[Stored data]
= Beginning of Section =
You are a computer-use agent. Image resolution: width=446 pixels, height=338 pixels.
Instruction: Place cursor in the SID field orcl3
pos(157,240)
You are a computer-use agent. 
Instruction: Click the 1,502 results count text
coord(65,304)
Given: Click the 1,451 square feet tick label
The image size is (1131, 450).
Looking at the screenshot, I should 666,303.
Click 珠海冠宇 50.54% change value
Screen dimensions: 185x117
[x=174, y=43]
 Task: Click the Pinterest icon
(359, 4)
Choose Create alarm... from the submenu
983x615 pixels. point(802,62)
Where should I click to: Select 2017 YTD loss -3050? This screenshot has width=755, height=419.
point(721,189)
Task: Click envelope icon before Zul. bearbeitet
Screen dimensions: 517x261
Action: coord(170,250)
= End of Section =
= Beginning of Section =
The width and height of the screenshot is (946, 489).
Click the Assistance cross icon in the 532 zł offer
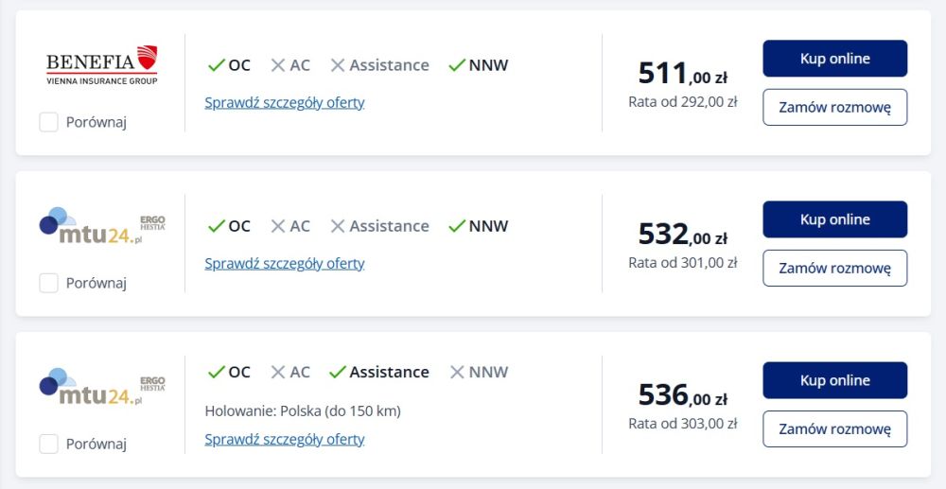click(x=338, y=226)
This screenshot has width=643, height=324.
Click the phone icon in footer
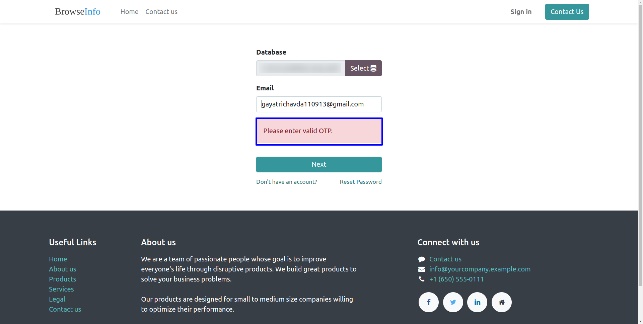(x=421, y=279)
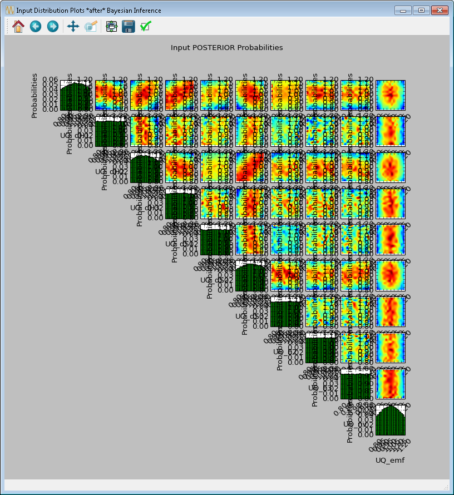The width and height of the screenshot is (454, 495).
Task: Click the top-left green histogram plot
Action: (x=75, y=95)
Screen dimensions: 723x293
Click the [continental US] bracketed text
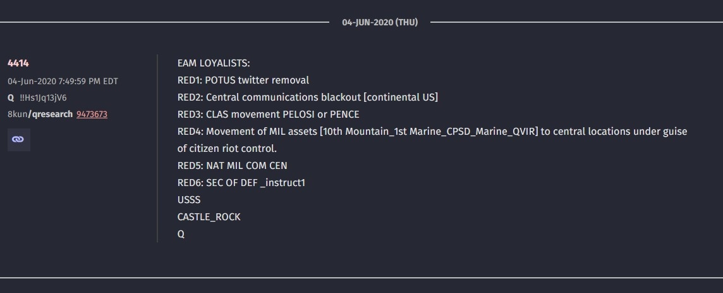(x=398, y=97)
= End of Section =
> _AIM OF THE TASK_: Your answer should be one number: how many lines in the records above include "computer".

> _ANSWER TO THIS TASK_: 2